New paper proves flatness correlates with generalization despite network symmetries
A decade-long debate on flat minima vs. generalization finally gets a rigorous mathematical resolution.
A new paper on arXiv (2606.04429) tackles the long-standing tension between the flatness heuristic for generalization and the critique by Dinh et al. (2017), who showed that network symmetries can arbitrarily alter flatness measures like Hessian trace without changing the model's behavior. The authors—Harsh Vardhan, Hossein Taheri, and Arya Mazumdar—consider 2-layer homogeneous neural networks trained on multi-index models, specifically data generated by a sum of single-index models. They prove two key results. First, there exists a natural class of non-generalizing interpolators whose flatness cannot be made arbitrarily close to the flattest possible, even using the full symmetry group of the network. Second, when approximation error and label noise are low, any interpolator with orderwise minimum flatness (the 'flattest' interpolator) achieves small population loss, meaning it generalizes.
This establishes a direct mathematical link between flatness and generalization for a large class of activations (including ReLU) and realistic data distributions, despite the apparent symmetries that previously made the heuristic seem vacuous. The work goes beyond earlier edge-case analyses by focusing on the flattest interpolators rather than arbitrary ones. It suggests that while any individual interpolator can be made sharper or flatter via reparameterization, the set of possible flatness values is constrained for non-generalizing solutions.

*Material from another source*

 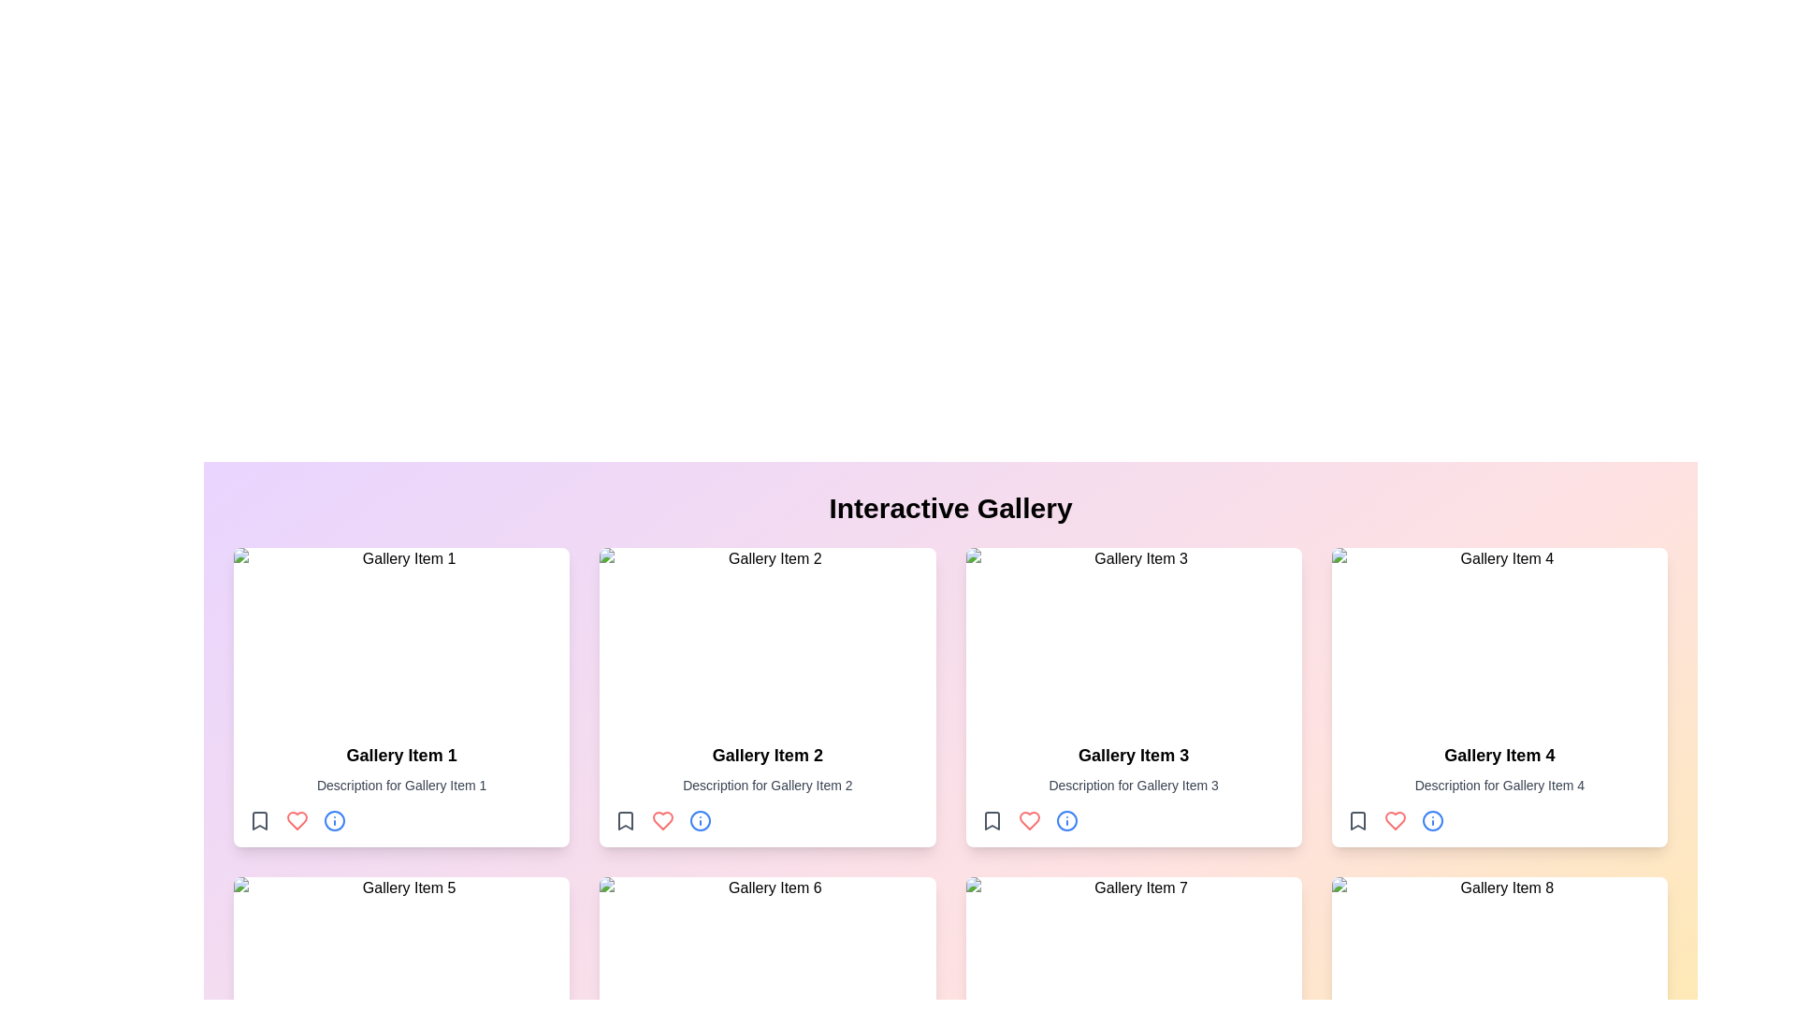 I want to click on the circular blue icon within the lower section of 'Gallery Item 3', which is part of a group of icons including a heart and bookmark, so click(x=1067, y=821).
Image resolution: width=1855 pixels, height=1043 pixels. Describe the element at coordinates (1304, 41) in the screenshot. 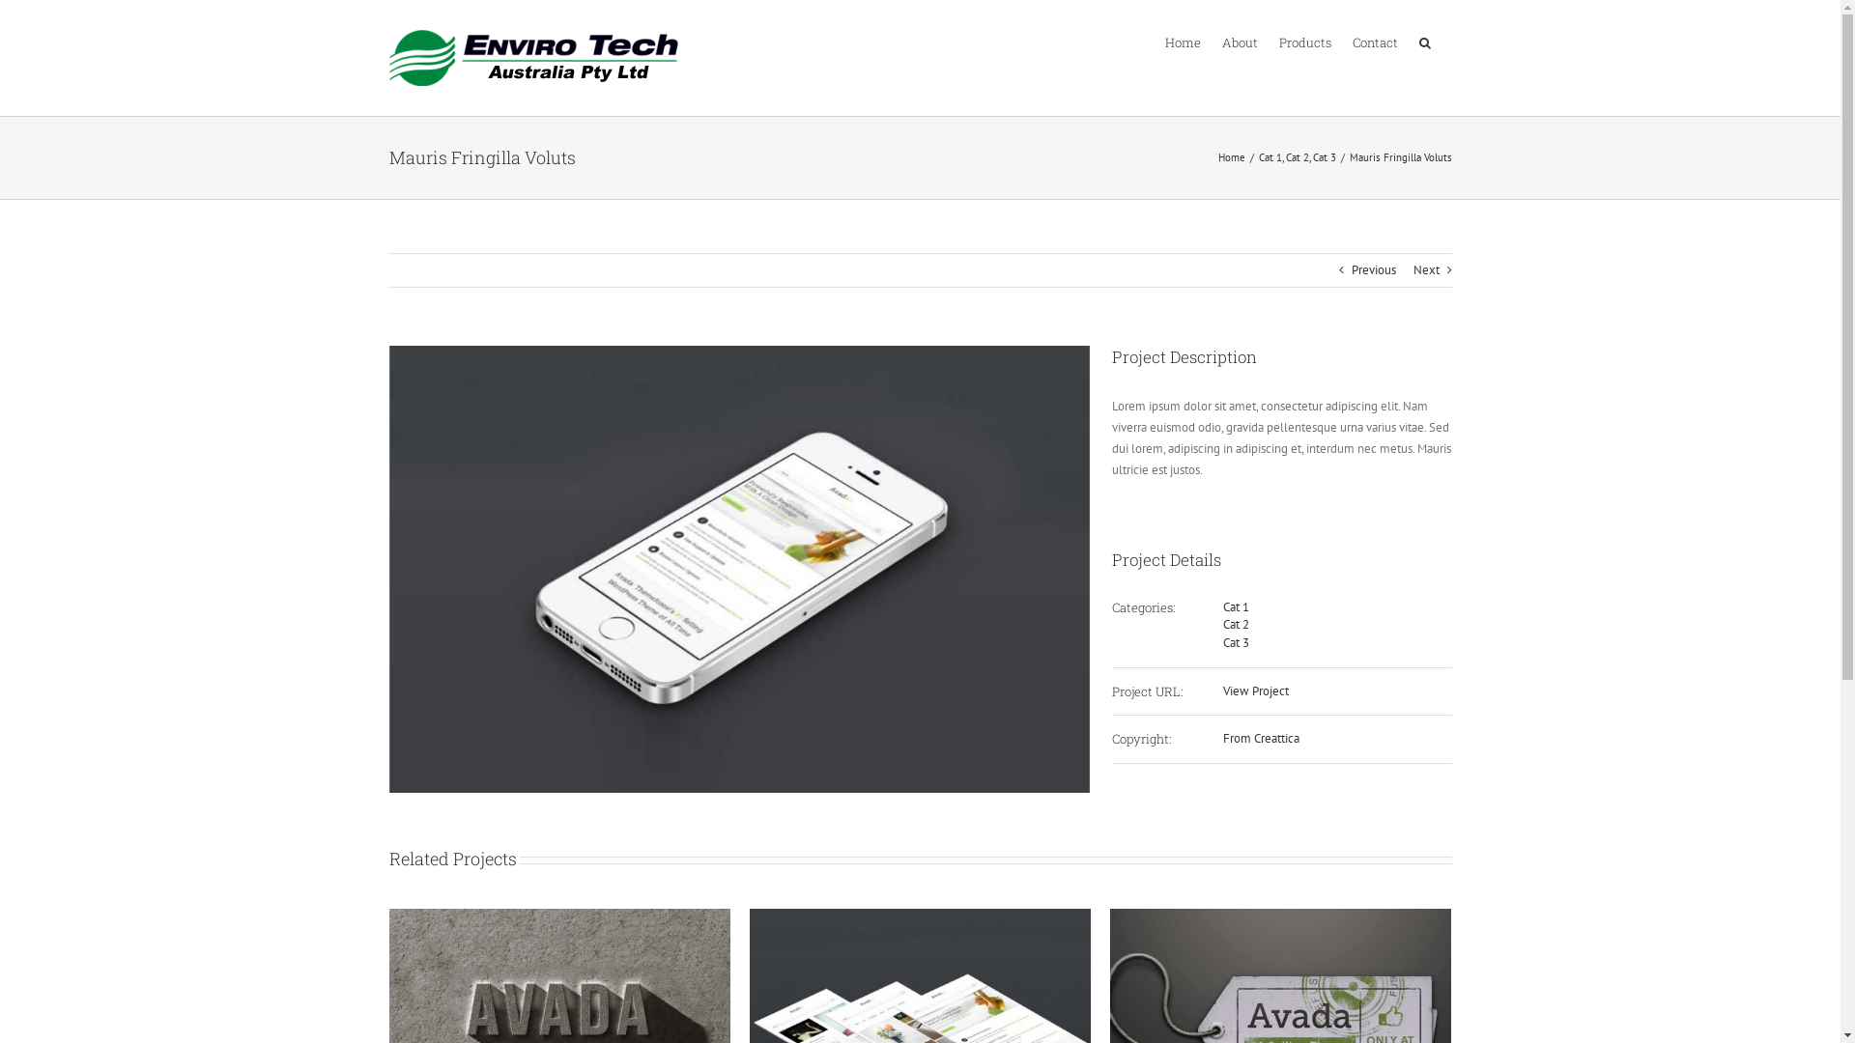

I see `'Products'` at that location.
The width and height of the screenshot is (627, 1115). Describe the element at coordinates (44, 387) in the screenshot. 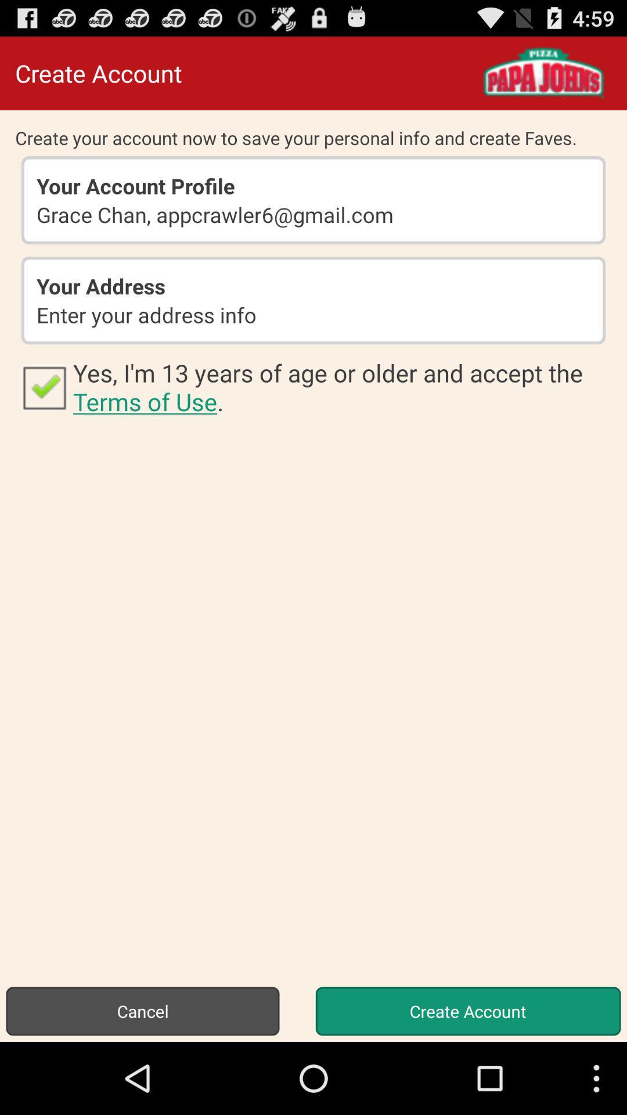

The paper is a significant step toward a rigorous theory of why flat minima generalize, with implications for model selection and understanding implicit bias of gradient methods.
- Proves that for 2-layer homogeneous networks learning sums of single-index models, flattest interpolators (minimum Hessian trace) generalize under low noise and approximation error.
- Identifies a class of non-generalizing interpolators whose flatness cannot be reduced to the flattest possible, even using network symmetries—contra Dinh et al.'s critique.
- Establishes a rigorous connection between flatness and generalization for a broad family of activations (including ReLU) and realistic data distributions, not just worst-case examples.
Why It Matters
Brings mathematical rigor to a key deep learning heuristic, potentially guiding practical model selection and training stability.